UU Dictionary of Biography

Dictionary of
Unitarian &
Universalist
Biography

Search the Dictionary

Alphabetical List
A-F G-N O-Z
Main Page
About the Project
Editors
Contact Us
   Notes for Contributors
   Information Form

Links


Unitarian Universalist Association

Unitarian Universalist History & Heritage Society

General Assembly of Unitarian and Free Christian Churches (UK)

Harvard Square Library











Augusta Jane Chapin

Augusta Jane Chapin Augusta Jane Chapin (July 16, 1836-June 30, 1905), Universalist minister and educator, was one of the earliest women to be ordained in ministry. She was the first woman to sit on the Council of the General Convention of Universalists. She was also a groundbreaker for women seeking higher education and advanced degrees.

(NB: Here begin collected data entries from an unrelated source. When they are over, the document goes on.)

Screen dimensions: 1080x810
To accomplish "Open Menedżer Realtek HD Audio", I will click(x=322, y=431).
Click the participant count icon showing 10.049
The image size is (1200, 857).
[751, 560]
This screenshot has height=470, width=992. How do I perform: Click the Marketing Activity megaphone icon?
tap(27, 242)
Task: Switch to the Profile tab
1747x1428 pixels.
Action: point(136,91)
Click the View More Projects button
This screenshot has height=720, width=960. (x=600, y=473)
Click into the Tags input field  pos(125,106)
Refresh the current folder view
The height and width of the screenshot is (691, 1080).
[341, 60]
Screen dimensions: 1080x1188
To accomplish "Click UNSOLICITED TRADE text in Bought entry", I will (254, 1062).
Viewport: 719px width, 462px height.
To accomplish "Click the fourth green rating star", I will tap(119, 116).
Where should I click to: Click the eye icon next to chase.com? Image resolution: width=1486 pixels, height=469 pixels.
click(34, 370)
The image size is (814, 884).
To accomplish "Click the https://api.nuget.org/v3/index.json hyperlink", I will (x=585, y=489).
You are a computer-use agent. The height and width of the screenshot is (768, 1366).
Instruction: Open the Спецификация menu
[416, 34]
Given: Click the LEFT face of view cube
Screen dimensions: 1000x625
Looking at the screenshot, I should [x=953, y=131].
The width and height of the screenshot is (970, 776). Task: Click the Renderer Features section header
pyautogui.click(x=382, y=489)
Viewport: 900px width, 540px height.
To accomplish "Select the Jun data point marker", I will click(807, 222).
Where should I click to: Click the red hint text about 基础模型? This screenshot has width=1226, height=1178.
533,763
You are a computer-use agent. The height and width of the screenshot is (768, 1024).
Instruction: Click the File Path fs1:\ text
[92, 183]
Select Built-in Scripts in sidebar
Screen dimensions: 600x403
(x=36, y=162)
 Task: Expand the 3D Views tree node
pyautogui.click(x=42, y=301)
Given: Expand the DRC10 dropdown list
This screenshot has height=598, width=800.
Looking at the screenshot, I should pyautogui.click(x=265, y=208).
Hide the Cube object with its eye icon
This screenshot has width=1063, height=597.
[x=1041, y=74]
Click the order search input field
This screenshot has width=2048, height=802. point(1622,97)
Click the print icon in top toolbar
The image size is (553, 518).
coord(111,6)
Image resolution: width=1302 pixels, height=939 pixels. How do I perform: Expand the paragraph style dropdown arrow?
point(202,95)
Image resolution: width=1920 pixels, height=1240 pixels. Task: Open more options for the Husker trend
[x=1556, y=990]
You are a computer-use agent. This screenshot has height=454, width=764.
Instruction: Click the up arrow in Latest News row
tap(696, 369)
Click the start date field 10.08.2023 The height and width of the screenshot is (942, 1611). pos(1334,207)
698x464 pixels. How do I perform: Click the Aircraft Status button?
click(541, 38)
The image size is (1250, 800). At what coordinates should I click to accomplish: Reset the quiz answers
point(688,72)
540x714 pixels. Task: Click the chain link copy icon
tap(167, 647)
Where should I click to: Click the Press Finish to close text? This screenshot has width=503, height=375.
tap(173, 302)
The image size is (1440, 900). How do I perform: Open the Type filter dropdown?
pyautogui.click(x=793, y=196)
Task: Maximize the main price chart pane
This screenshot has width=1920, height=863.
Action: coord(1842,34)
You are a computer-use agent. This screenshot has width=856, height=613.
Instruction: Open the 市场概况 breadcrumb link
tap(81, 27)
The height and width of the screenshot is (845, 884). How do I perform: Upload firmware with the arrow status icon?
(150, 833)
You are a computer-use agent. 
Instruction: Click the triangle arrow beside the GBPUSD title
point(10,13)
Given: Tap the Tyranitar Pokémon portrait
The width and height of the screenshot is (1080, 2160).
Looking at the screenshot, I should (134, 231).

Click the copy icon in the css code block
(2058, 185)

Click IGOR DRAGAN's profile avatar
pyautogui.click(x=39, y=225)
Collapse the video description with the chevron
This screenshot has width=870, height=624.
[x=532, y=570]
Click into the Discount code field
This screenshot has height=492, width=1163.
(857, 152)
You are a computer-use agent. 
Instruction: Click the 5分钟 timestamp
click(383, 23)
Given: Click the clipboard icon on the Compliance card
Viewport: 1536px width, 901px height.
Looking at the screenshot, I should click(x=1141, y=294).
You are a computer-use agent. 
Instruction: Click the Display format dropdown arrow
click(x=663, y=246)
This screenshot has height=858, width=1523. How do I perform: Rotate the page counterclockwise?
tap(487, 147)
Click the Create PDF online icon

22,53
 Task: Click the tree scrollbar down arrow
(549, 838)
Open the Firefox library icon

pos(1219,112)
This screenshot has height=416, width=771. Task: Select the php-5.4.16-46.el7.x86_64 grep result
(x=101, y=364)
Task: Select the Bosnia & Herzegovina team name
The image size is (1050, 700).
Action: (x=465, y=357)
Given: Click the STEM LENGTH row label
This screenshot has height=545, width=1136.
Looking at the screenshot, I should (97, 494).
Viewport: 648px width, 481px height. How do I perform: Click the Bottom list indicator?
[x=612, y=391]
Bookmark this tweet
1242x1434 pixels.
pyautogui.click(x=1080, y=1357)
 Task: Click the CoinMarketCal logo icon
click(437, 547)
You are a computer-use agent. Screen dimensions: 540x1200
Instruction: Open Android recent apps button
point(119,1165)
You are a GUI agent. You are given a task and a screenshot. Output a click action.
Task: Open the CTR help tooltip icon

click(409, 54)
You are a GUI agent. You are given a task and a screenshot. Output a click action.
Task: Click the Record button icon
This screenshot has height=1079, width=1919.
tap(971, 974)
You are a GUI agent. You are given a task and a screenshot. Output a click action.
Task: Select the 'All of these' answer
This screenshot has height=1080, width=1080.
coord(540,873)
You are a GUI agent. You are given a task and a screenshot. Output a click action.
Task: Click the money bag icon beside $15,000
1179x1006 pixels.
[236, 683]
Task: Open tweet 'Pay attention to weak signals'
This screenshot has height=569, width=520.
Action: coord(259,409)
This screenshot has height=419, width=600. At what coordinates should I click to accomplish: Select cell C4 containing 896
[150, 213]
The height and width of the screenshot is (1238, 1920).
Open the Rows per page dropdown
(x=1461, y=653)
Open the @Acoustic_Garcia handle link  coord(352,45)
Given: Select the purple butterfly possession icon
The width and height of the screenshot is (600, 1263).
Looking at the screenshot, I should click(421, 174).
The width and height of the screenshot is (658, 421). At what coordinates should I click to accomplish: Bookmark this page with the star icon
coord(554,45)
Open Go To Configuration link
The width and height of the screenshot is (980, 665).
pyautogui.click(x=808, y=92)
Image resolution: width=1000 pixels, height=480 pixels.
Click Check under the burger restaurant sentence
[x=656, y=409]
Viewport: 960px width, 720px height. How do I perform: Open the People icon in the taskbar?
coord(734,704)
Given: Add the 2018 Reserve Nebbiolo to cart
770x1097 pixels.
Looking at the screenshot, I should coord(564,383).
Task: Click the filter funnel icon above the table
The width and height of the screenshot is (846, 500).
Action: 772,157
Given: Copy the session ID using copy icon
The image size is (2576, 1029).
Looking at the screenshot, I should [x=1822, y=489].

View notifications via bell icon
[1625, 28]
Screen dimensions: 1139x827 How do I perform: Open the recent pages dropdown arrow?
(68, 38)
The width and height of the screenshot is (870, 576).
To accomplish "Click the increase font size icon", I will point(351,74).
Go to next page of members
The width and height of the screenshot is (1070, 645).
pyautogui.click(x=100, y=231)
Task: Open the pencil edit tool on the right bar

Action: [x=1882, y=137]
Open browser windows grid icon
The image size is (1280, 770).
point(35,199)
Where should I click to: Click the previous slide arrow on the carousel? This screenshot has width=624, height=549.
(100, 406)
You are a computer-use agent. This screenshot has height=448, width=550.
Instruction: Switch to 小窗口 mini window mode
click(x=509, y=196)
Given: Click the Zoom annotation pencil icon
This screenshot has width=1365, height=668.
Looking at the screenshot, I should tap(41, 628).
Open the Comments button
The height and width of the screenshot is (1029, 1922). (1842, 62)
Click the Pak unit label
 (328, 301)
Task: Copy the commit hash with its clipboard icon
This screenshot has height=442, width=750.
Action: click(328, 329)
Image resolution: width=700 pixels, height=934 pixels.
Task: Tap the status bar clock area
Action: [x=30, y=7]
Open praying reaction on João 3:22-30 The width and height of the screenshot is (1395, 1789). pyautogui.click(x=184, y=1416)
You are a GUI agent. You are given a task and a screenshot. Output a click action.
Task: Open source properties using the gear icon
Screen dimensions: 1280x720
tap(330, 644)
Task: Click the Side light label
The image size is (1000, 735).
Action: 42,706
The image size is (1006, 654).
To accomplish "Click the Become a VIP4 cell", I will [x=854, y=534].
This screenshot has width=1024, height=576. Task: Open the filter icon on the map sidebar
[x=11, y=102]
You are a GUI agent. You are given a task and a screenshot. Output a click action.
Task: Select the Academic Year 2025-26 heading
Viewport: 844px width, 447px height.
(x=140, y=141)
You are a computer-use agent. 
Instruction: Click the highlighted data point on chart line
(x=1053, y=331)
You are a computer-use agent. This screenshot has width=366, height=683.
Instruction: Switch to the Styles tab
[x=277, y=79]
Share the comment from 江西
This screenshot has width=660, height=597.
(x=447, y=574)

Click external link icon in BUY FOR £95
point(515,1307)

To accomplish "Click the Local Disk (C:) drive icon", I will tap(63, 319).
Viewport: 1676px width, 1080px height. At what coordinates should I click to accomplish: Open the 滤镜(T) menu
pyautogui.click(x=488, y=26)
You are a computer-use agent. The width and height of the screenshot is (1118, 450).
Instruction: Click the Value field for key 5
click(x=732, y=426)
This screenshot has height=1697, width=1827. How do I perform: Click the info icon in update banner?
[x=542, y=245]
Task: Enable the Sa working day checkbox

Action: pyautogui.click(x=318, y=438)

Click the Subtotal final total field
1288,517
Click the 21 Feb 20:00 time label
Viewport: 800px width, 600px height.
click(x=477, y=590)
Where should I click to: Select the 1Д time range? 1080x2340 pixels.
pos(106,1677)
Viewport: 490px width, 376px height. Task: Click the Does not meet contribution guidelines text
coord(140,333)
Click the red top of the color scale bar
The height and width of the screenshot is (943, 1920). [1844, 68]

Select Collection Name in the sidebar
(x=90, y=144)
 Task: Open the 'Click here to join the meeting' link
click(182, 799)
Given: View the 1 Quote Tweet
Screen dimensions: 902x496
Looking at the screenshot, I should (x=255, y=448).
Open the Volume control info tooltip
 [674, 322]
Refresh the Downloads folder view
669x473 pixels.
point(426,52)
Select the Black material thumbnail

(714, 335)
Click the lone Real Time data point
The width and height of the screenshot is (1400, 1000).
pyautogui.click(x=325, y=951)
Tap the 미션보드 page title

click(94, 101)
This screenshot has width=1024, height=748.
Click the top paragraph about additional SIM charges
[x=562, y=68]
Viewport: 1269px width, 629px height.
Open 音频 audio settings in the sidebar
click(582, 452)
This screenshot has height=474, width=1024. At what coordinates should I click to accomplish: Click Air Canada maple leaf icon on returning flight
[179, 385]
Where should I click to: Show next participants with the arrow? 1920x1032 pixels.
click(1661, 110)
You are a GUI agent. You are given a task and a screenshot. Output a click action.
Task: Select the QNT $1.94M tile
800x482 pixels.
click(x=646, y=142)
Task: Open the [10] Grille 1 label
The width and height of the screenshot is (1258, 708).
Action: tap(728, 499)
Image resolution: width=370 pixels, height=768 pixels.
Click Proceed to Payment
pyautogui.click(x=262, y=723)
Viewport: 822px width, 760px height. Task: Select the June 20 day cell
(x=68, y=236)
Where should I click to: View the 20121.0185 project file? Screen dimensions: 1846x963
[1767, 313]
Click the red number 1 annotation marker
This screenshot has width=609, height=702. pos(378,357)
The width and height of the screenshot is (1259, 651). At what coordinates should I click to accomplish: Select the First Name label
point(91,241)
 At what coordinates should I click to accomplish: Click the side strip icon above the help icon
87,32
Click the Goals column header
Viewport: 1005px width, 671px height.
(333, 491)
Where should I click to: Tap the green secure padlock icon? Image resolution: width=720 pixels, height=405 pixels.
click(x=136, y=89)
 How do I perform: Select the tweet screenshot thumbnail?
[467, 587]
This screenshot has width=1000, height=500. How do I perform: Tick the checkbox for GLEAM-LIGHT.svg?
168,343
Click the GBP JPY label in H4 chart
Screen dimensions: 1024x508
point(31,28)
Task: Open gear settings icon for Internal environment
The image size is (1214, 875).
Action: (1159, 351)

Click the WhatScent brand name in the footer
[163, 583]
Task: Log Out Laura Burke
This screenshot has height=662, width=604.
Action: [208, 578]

Augusta Jane was born in Lakeville, New York, to Almon Morris and Jane (Pease) Chapin who had moved west from Vermont. She began her formal education at the age of three when her father, proud of her ability to learn, permitted her to attend the local school. A few years later the family settled south of Lansing, Michigan. Augusta grew up there, an avid student in school and pursuing her interests further by reading in her father's library. At fourteen she taught school in a neighboring county. Two years later, having been unsuccessful in gaining admittance to the all-male University of Michigan, she entered Olivet College, a Congregational school.

At Sunday School Augusta memorized biblical passages for which her teachers provided little or no interpretation. It was not until college that she learned about religious doctrine. She struggled with the idea of eternal punishment, finally coming to the conviction that Bible, nature and reason supported Universalism. By the age of seventeen she knew she would be a preacher. She told a biographer nearly thirty years later: "I have no recollection of ever considering the question of whether I would preach or not. I never deliberately chose the profession of ministry; from the moment I believed in Universalism it was a matter of course that I was to preach it. I never questioned as to how I came by this purpose, nor did it ever seem in the least strange that I should preach, nor had I any real conception of how my course must appear to my friends and the world until I had been more than ten years in the active work."

Although Chapin's studies, first at Olivet, then at Michigan Female College, enabled her to receive a classical education, she hoped to attend and graduate from Lombard University or Antioch College. Instead, while preparing for ministry, she served as school principal in Lansing and Lyons, Michigan; then, as head of the Lyons Institute for two more years, she taught Greek, Latin, French, German, higher mathematics, oil painting and drawing.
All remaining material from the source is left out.